The precocious child in question is 12-year-old Mindy Ho (Valerie Tian). Aware that her mother (Sandra Oh) is having financial difficulties and worried about her lack of a social life, Mindy decides to kill two birds with one stone by finding her mother a husband. To go about this, Mindy makes use of some Taoist magic that, quite naturally, goes horribly awry, affecting the lives of other people rather than her mother. As a result of Mindy's machinations, a butcher wins the lottery and a security guard loses his job - on the surface one event seems like a positive, the other a negative, but both have essentially the same effect in that they force both men to look inward at aspects of their lives that they would rather not have to acknowledge.
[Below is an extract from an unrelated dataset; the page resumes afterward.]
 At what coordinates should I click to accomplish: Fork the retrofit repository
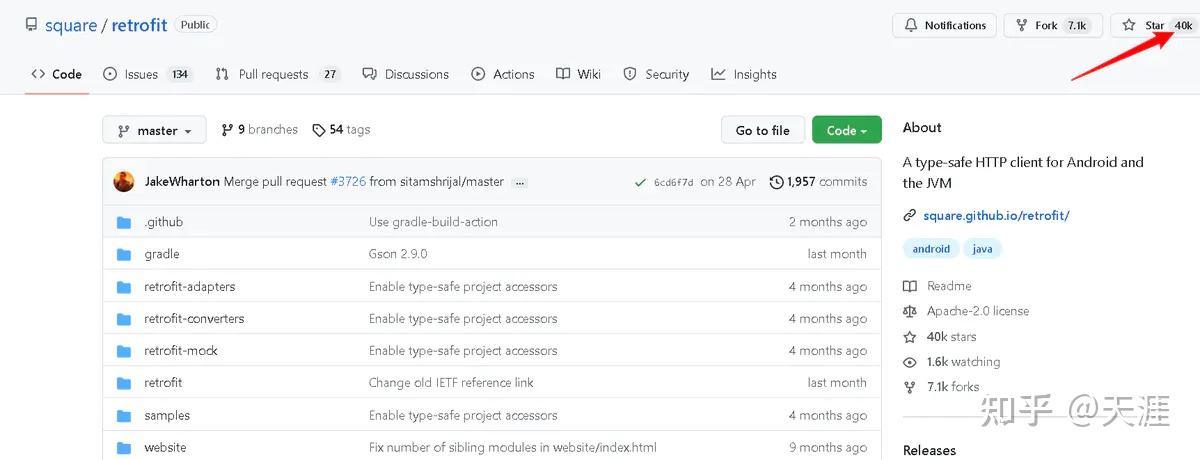pyautogui.click(x=1045, y=26)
Though the magical aspect is necessary to the film's premise, it seems much more interested in looking at how people react to events and how those reactions are textured and informed by other things such as family relationships, religion, etc., than in magic itself. Magic here is used simply as a point of entry for character study.
Mindy's experiments with magic also create romantic complications. She wants to make a love connection between her mother and her co-worker Alvin (Russel Yuen), but her spells get all mixed up, resulting in infatuation in the wrong people and creating a lot of confusion and hilarity. A lot of what happens in the story you can predict from a mile away, but it's handled so well that that hardly seems to matter as you're watching it. There's nothing wrong with being a genre film if the effort and care is put in to making the product as excellent an example of that genre as this one ends up being.
Though the story is spread out amongst several characters whose storylines ultimately converge, it rests for the most part on young Tian's shoulders. Kids in movies geared towards adults tend to walk a fine line - an inch this way or that could push a child from "adorable" to "annoying" - and Tian has a good handle on her character. She has an easy, believable chemistry with Oh, who is at something of a disadvantage in that she's the story's straight man, the grounded force around which chaos swirls. It's easy, at first glance, to overlook her performance but after it's all over, hers is the one that you really remember.
Shum keeps the film moving at a nice pace and takes the time to truly develop her characters. The story itself is fairly light fare, but the attention she pays to the smaller details, to the nuances of the various relationships at play, give it a degree of depth. Though there are several darker, more dramatic moments in the film, it's ultimately very funny and overall quite delightful.